What you have to do =>
Return exactly, with nothing added, the lines from the one that contains "Where should I" through the end of the listing below, pictures excluded.
[[ Data to use, beginning ]]
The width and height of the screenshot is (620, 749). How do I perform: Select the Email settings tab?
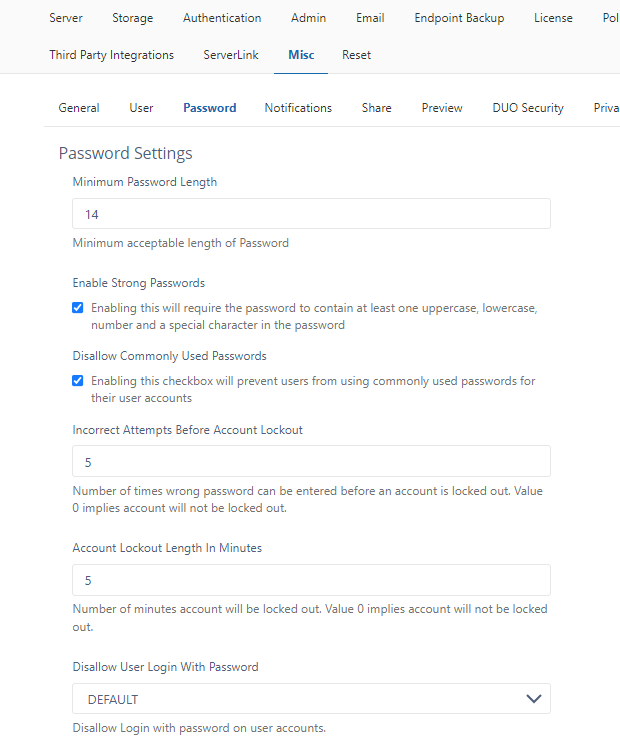click(370, 18)
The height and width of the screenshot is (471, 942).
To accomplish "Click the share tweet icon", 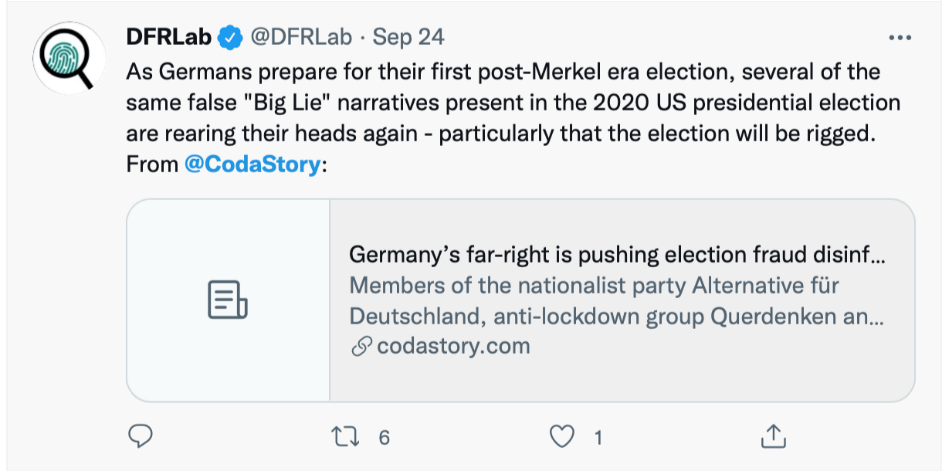I will pyautogui.click(x=772, y=436).
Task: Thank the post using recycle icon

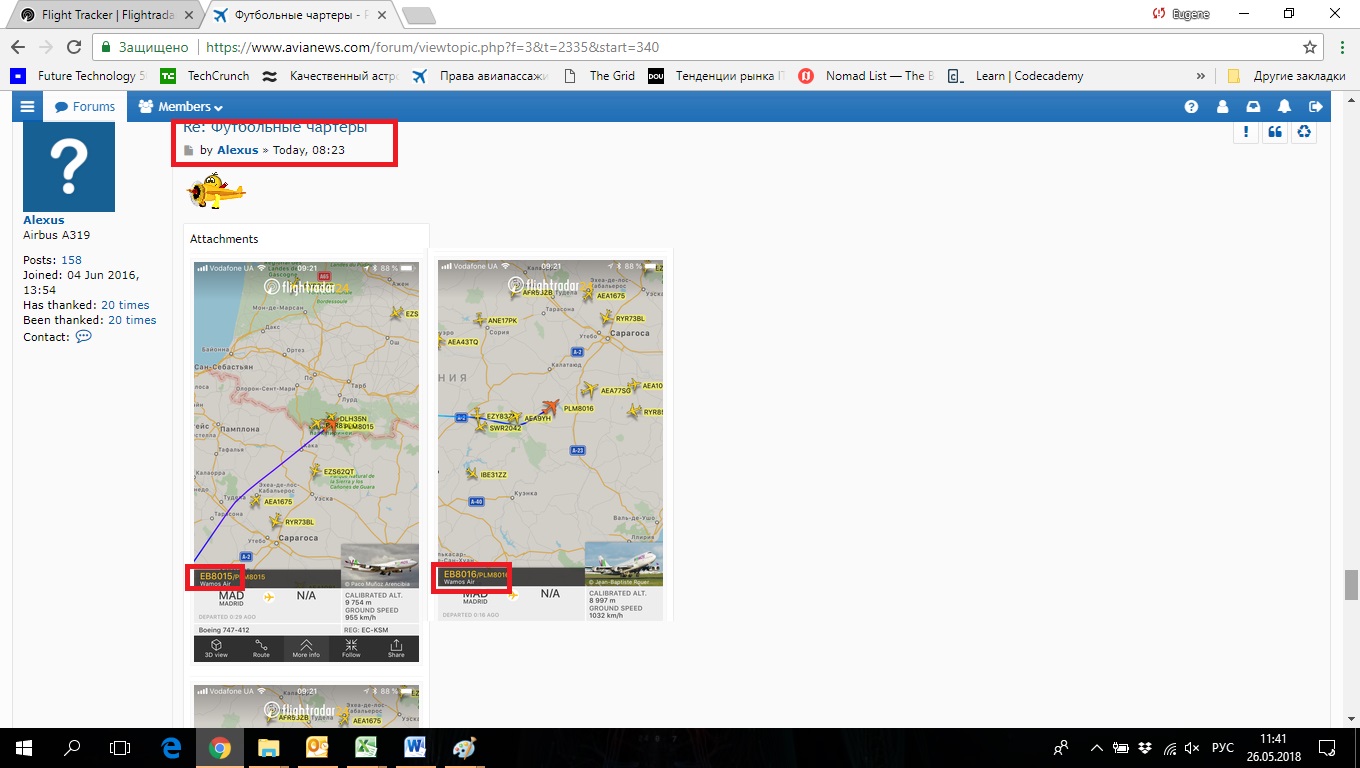Action: [1304, 132]
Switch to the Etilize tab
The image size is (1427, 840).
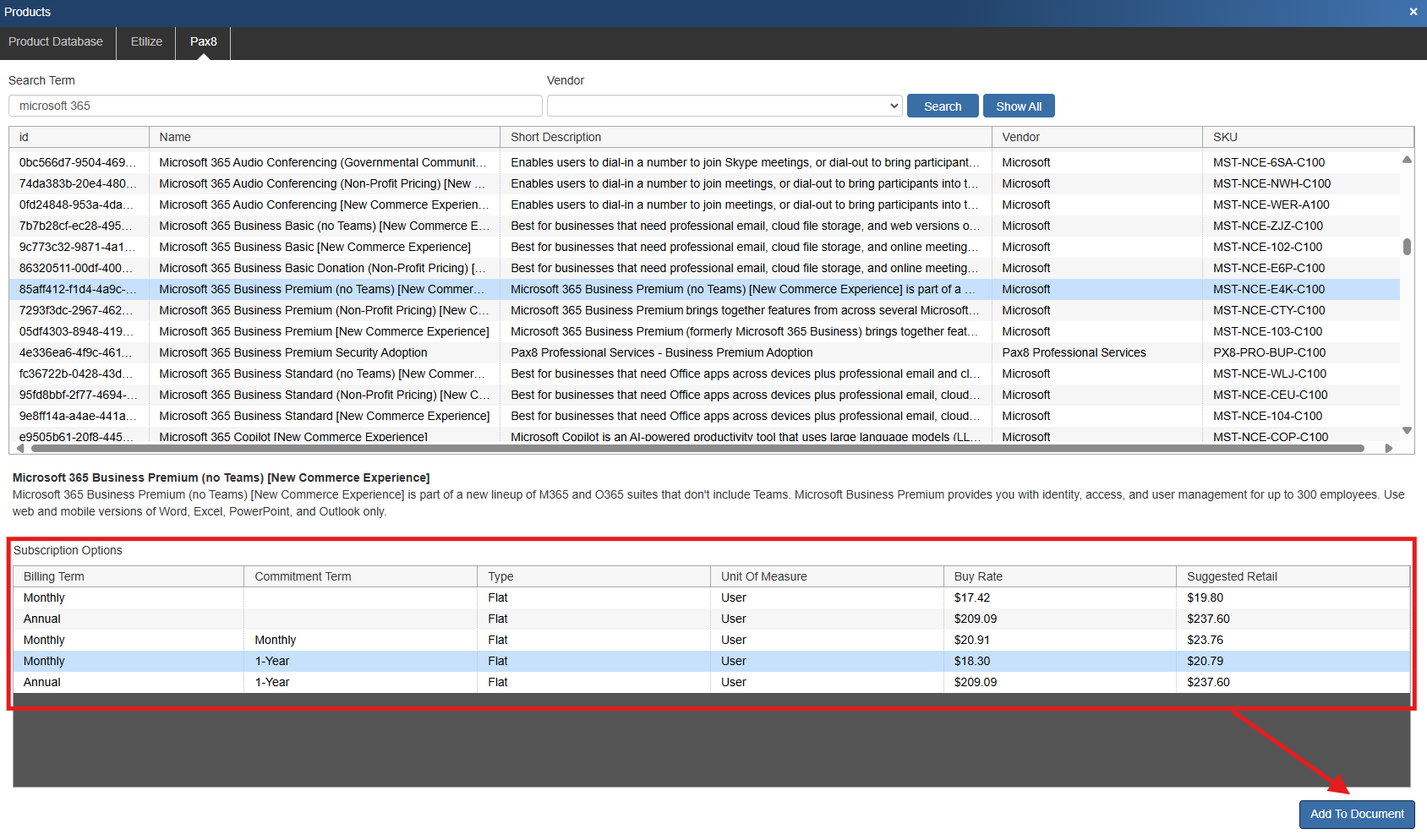pos(146,41)
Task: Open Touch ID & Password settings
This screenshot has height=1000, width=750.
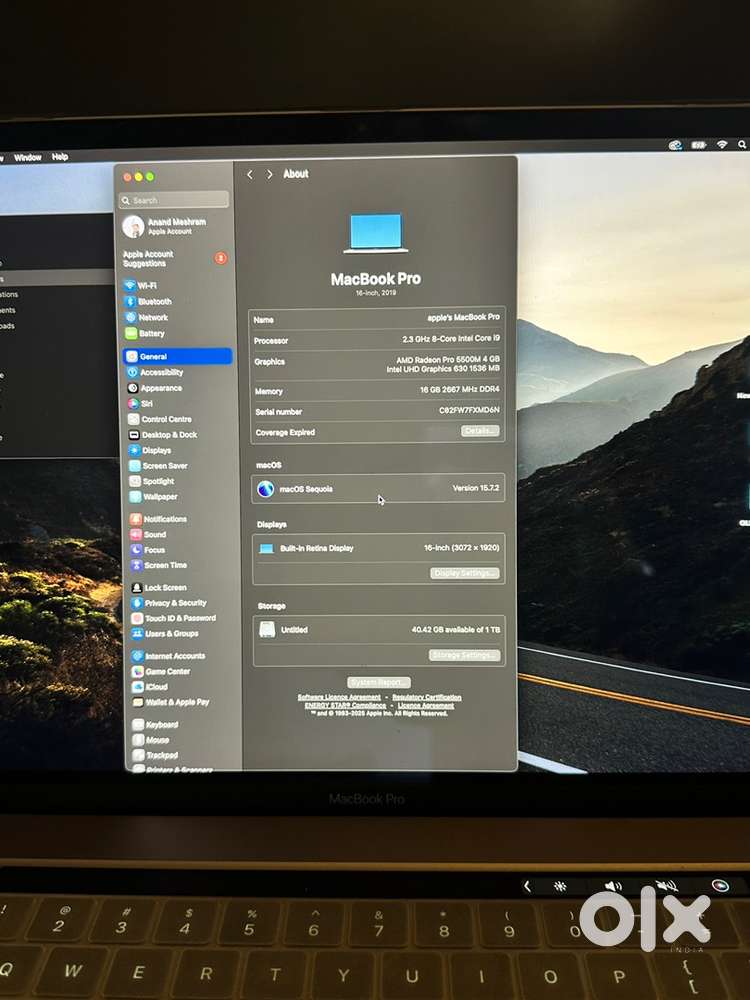Action: pyautogui.click(x=179, y=618)
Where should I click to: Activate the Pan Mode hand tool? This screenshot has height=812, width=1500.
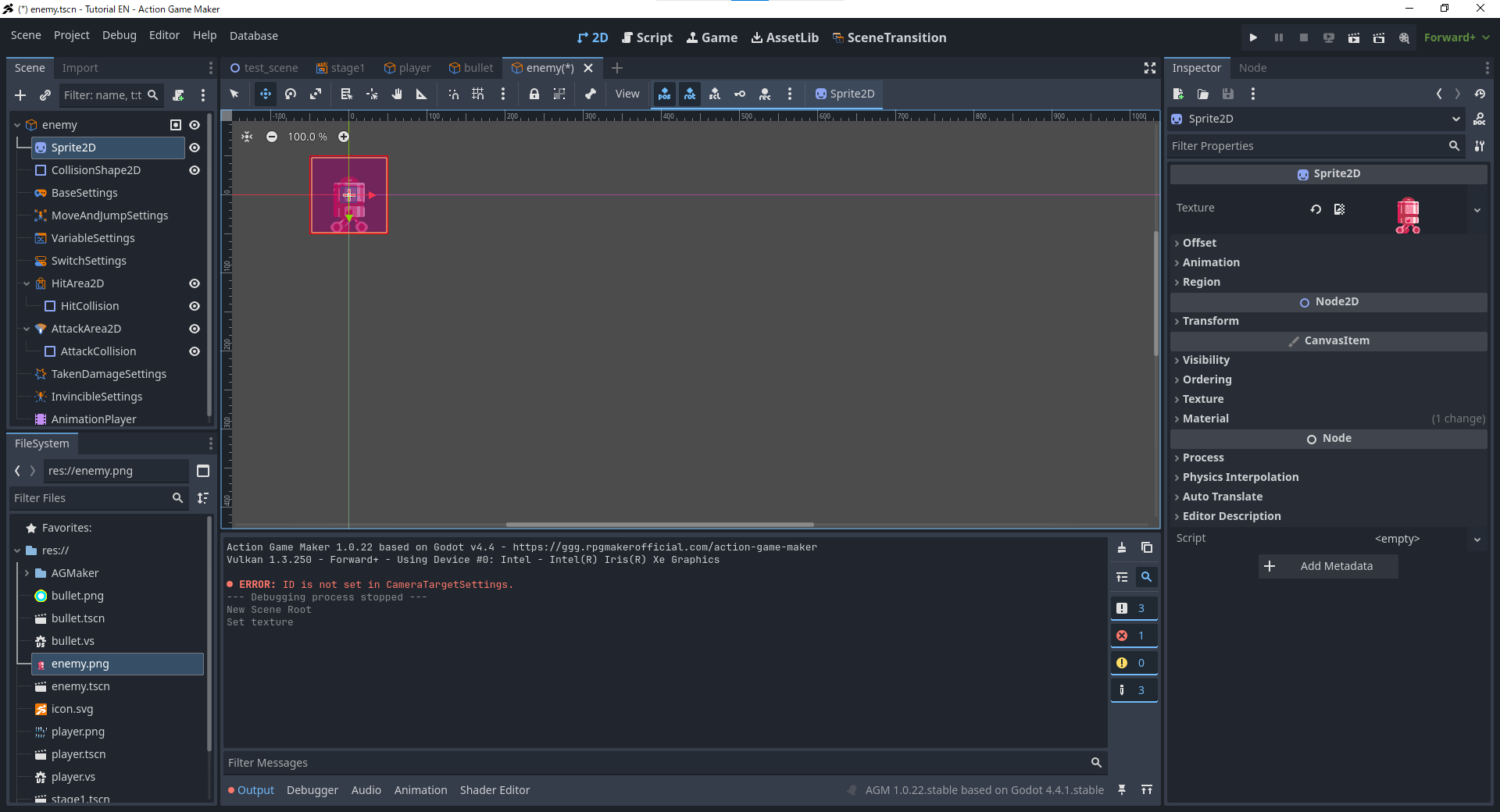(397, 94)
[[ Data to use, end ]]
Exercise output =>
Where should I click to: Activate the Pan Mode hand tool? This screenshot has height=812, width=1500.
(397, 94)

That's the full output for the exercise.